The blade was the first of hundreds to be manufactured in Hull every year for Siemens’ 7 MW and next-generation 8 MW turbines and will be among the first supplied to DONG Energy for the Race Bank wind farm off the Norfolk and Lincolnshire coast.
The milestone comes less than two years after a ground-breaking ceremony to mark the start of construction on a huge site the size of 78 football pitches at Hull’s Alexandra Dock. Since then, global offshore wind market leader Siemens and partner Associated British Ports (ABP) have transformed the under-utilised waterfront location into a world-scale hub for wind power manufacturing, logistics and assembly.
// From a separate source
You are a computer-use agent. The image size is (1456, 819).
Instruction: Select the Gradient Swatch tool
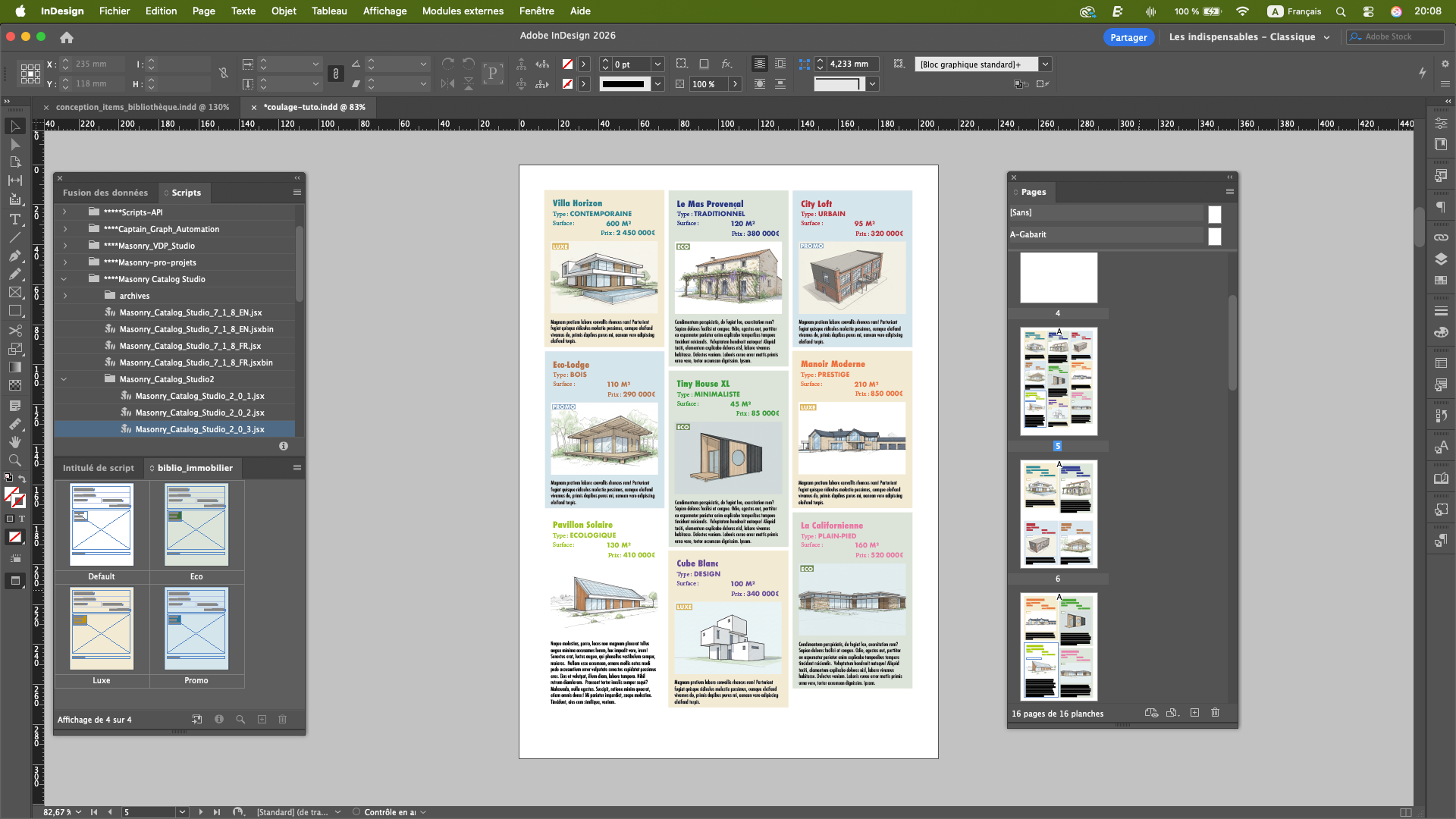point(14,367)
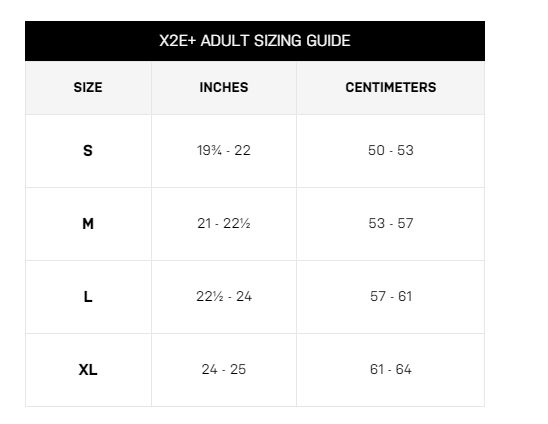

The development is one of Siemens’ largest-ever investments worldwide in manufacturing facilities. The factory has been delivered ahead of programme and within budget, with the new Hull workforce demonstrating rapidly their capability in world-class manufacturing and engineering.
As well as being given a tour of the new factory, guests saw 90-metre turbine towers which have been assembled at the dockside, ready for load out with other components early in January to the Dudgeon offshore wind farm off the Norfolk coast – the first project to be serviced by the new facilities in Hull. Dudgeon is joint venture owned by Statoil, Statkraft and Masdar.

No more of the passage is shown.